Contributory negligence in common-law jurisdictions is generally a defense to a claim based on negligence, an action in tort. This principle is relevant to the determination of liability and is applicable when plaintiffs/claimants have, through their own negligence, contributed to the harm they suffered. It can also be applied by the court in a tort matter irrespective of whether it was pleaded as a defense.
For example, a pedestrian crosses a road negligently and is hit by a driver who was driving negligently. Since the pedestrian has also contributed to the accident, they may be barred from complete and full recovery of damages from the driver (or their insurer) because the accident was less likely to occur if it weren’t for their failure to keep a proper lookout. Another example of contributory negligence is where a plaintiff actively disregards warnings or fails to take reasonable steps for his or her safety, then assumes a certain level of risk in a given activity; such as diving in shallow water without checking the depth first.
In some jurisdictions, the doctrine states that a victim who is at fault to any degree, including only 1% at fault, may be denied compensation entirely. This is known as pure contributory negligence. In the United States, the pure contributory negligence only applies in Alabama, the District of Columbia, Maryland, North Carolina, and Virginia. Indiana applies pure contributory negligence to medical malpractice cases and tort claims against the state government.

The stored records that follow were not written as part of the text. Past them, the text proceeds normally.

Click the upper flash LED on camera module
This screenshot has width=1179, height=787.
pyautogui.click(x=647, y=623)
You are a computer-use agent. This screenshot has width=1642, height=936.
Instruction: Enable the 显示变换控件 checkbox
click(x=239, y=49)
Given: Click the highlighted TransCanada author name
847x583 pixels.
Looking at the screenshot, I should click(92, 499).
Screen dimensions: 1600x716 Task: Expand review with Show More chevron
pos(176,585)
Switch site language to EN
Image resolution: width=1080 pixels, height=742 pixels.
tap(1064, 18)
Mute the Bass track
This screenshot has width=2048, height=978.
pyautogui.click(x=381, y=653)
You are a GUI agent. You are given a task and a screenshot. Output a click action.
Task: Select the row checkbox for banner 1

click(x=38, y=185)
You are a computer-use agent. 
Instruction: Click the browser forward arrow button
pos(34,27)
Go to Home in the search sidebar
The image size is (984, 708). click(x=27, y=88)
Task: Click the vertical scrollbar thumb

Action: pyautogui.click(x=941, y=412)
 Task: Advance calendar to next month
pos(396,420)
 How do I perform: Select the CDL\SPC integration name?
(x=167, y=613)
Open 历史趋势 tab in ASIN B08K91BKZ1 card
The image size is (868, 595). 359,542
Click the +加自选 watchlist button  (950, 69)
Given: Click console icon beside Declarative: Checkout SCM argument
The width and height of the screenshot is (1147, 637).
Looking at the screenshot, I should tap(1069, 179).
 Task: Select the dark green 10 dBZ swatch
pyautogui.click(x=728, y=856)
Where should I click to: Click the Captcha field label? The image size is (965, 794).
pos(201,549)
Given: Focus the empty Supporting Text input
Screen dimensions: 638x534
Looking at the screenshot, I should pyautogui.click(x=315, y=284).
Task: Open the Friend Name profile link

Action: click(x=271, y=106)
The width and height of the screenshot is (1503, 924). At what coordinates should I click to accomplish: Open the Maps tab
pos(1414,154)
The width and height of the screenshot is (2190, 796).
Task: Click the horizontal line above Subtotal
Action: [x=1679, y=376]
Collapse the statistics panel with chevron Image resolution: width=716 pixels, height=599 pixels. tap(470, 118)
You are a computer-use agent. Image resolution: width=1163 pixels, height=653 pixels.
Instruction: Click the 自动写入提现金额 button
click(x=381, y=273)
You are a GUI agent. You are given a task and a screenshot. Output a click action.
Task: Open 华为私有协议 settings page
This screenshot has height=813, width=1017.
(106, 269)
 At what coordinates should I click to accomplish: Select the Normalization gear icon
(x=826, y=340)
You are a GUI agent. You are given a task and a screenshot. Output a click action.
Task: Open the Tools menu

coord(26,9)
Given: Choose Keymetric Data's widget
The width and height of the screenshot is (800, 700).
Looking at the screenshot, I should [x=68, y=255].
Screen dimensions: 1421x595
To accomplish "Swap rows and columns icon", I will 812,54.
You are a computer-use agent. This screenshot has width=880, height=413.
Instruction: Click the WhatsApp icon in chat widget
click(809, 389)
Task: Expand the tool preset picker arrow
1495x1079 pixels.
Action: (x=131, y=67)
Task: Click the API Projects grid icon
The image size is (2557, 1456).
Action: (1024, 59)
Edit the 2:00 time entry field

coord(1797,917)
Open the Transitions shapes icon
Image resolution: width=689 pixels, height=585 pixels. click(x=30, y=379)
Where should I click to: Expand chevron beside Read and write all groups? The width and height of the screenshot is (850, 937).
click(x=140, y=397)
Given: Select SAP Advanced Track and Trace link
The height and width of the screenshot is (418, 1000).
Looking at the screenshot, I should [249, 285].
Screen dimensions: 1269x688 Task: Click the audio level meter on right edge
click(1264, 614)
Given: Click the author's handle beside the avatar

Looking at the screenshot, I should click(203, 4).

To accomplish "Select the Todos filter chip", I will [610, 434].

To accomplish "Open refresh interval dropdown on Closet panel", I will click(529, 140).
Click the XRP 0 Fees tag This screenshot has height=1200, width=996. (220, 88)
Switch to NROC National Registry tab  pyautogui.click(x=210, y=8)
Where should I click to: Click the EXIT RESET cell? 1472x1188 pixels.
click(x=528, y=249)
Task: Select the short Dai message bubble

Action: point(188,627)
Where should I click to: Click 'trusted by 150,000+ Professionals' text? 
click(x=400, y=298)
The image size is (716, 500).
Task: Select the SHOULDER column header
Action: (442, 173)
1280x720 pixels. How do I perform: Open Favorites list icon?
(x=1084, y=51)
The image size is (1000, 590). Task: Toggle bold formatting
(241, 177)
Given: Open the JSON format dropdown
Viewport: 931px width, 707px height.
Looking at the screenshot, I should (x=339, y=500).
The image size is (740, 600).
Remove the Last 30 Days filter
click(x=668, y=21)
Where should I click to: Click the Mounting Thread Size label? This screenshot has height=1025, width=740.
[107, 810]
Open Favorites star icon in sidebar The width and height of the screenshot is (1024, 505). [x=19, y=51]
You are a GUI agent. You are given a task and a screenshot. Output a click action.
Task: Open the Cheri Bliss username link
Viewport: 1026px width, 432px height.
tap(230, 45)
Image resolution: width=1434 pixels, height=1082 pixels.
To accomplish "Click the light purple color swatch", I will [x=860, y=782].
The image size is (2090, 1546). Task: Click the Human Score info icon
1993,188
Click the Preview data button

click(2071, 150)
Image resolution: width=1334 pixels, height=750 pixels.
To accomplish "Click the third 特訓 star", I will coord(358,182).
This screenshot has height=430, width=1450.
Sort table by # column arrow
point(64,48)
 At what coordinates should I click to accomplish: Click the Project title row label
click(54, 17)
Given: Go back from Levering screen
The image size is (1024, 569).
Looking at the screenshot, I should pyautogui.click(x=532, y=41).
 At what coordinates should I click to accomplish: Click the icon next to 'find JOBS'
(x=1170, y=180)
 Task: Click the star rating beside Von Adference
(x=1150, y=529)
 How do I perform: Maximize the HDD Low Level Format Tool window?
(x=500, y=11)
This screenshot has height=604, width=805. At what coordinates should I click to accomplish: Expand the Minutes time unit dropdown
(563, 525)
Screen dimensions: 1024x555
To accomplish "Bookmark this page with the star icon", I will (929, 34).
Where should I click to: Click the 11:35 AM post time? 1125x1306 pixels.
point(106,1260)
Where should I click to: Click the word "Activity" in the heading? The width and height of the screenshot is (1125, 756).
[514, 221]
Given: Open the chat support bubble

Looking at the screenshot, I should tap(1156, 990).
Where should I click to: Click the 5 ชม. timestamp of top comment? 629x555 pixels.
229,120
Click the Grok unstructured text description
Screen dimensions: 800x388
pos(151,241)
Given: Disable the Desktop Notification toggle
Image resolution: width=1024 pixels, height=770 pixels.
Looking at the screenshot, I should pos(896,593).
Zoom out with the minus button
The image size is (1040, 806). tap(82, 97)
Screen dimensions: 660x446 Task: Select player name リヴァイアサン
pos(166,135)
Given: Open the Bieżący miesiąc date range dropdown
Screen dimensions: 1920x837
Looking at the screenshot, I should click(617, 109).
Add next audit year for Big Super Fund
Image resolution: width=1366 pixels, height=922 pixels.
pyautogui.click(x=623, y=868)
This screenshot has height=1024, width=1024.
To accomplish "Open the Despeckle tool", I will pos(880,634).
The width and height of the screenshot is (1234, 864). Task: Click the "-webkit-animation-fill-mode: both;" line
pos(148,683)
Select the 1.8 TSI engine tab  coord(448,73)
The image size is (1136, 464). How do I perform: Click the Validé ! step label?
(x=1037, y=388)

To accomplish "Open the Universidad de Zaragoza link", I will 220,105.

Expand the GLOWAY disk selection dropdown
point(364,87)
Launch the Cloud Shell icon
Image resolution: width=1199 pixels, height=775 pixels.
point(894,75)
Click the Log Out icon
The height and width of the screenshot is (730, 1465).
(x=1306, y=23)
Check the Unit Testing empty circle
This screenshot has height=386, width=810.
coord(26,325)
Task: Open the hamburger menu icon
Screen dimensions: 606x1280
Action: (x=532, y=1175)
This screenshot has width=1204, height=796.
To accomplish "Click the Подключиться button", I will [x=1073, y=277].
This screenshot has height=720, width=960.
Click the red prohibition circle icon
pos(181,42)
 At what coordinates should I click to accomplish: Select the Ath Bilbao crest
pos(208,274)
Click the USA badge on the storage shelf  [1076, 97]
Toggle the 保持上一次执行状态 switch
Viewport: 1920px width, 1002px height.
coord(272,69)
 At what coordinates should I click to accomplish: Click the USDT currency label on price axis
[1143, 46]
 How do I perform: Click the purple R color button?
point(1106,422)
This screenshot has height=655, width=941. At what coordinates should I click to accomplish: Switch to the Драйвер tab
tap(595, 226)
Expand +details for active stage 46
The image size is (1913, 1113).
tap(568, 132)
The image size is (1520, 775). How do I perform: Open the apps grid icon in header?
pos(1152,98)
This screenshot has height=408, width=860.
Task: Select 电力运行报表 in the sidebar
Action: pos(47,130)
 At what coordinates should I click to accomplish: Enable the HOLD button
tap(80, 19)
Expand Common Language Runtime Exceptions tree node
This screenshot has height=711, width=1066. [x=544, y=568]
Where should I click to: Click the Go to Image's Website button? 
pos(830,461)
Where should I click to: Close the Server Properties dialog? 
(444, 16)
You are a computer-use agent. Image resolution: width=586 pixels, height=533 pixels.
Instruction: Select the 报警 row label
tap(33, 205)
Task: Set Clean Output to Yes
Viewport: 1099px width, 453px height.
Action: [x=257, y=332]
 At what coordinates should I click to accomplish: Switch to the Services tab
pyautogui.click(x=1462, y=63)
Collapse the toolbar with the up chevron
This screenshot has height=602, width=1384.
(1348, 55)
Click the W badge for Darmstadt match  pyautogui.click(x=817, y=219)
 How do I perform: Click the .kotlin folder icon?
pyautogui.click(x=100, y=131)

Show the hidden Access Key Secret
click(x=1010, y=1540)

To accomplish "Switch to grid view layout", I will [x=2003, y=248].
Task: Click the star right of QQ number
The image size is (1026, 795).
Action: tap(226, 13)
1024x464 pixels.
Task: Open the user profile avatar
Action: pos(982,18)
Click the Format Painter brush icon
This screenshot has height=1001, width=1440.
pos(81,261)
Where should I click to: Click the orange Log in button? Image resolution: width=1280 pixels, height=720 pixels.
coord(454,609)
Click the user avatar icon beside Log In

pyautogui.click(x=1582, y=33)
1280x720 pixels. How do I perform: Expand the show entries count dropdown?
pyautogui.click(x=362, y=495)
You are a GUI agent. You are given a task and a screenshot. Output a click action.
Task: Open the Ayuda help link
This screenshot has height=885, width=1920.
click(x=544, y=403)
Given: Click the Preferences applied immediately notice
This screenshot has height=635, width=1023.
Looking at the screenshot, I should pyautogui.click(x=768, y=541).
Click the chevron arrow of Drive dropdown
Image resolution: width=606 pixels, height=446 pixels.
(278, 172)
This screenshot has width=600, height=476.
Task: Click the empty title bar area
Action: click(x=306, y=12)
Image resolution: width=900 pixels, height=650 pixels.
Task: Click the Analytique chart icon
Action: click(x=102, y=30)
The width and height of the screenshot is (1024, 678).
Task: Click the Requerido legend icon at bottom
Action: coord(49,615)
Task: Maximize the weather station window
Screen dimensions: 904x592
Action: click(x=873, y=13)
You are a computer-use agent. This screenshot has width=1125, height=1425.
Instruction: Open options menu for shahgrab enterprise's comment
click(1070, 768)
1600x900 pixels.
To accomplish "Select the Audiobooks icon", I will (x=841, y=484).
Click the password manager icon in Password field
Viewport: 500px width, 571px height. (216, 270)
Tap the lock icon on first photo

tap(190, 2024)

In some jurisdictions, the defendant has to prove the negligence of a plaintiff or claimant. In others, the burden of proof is on a plaintiff to disprove his or her own negligence. Even if the plaintiff was negligent, the tortfeasor may still be held liable, if he or she had the last clear chance to prevent the injury.
The doctrine of contributory negligence was dominant in U.S. jurisprudence in the 19th and 20th century. The English case Butterfield v. Forrester is generally recognized as the first appearance, although ironically in this case the judge found the victim to be the sole proximate cause of the injury.